Top of Data
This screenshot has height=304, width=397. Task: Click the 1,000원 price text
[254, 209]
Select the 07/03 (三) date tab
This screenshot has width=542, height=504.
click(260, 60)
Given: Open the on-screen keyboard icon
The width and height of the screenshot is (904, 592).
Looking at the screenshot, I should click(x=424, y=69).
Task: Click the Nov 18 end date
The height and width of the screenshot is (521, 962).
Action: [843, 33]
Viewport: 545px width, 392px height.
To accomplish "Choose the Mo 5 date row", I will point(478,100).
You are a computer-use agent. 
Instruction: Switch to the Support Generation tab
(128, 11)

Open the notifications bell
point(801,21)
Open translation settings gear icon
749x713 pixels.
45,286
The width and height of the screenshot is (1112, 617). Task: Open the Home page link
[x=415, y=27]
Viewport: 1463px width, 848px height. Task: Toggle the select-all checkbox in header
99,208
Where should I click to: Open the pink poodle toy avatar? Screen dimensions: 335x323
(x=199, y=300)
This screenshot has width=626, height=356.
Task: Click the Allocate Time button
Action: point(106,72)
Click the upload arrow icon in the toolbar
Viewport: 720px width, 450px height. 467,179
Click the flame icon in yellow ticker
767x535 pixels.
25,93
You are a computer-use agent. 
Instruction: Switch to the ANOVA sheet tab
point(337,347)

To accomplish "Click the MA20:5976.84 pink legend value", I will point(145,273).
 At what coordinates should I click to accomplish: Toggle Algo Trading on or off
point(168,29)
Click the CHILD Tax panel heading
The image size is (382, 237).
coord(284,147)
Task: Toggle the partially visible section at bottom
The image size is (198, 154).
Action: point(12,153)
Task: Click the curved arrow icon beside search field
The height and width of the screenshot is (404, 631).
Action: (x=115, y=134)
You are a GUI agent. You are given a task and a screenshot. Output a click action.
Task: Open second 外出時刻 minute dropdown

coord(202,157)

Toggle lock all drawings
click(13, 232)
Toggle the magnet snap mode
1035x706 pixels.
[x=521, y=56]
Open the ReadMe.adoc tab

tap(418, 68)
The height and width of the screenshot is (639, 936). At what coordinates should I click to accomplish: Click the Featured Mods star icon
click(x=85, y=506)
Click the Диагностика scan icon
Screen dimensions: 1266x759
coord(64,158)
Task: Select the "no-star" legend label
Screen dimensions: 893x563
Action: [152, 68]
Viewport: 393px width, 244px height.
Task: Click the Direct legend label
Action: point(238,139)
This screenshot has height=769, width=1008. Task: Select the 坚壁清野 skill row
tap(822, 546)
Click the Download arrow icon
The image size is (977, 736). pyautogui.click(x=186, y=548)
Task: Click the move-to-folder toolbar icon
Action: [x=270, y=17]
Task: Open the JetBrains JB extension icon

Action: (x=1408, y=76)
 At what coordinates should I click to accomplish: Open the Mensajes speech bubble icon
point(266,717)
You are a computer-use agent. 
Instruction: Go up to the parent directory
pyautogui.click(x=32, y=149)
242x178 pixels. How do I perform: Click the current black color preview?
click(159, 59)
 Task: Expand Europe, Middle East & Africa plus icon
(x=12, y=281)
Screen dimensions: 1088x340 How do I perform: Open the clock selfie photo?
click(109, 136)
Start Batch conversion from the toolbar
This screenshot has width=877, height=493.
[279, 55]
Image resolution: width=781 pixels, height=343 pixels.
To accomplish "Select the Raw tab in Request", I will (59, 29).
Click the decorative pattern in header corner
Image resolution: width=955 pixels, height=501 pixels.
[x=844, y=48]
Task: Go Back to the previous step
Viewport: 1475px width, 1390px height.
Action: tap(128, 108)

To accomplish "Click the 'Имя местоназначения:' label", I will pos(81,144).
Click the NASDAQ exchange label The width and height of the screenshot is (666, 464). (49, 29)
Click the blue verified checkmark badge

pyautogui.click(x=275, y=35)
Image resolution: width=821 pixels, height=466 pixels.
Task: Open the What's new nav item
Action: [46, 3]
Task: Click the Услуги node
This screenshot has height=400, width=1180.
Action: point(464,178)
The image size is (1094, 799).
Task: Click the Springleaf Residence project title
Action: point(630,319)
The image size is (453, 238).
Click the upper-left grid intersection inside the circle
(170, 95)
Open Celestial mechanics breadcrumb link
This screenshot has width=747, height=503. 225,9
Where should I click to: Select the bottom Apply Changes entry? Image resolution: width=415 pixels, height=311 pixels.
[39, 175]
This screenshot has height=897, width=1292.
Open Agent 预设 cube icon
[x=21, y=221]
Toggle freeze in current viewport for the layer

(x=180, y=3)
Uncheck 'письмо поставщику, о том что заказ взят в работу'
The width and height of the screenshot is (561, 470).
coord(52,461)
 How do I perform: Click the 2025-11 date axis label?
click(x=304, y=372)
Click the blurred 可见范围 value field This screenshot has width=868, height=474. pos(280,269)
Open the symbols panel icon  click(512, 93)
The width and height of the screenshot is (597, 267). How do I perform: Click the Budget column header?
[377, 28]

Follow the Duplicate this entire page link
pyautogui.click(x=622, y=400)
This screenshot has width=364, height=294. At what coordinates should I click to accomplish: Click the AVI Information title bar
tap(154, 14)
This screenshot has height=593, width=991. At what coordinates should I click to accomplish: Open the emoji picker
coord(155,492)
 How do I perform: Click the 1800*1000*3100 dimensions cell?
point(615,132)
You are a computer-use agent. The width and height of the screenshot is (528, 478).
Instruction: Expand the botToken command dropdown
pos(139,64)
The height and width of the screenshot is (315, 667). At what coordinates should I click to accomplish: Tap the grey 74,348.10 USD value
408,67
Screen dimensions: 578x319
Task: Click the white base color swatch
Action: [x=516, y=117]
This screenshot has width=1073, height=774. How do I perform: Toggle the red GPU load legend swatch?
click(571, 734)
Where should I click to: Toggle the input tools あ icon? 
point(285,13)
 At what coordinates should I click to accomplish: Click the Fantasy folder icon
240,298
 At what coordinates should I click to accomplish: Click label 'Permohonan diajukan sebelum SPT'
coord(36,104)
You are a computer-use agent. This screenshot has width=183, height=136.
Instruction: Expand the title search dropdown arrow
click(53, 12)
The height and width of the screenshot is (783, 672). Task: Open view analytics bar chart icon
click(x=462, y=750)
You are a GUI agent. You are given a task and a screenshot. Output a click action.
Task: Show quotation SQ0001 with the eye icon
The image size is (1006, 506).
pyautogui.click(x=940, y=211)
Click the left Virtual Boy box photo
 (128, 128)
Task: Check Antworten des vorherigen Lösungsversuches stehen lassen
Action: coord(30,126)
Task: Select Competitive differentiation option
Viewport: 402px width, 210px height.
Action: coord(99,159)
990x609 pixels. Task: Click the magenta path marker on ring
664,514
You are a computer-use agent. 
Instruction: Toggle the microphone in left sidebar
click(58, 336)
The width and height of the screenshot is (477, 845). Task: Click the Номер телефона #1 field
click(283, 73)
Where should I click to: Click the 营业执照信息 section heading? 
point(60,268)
Bottom of Data
=== What to do ===
Which of the lines above mention the word "panel"? Pull those lines out.

=== Written response ===
Click the CHILD Tax panel heading
Open the symbols panel icon  click(512, 93)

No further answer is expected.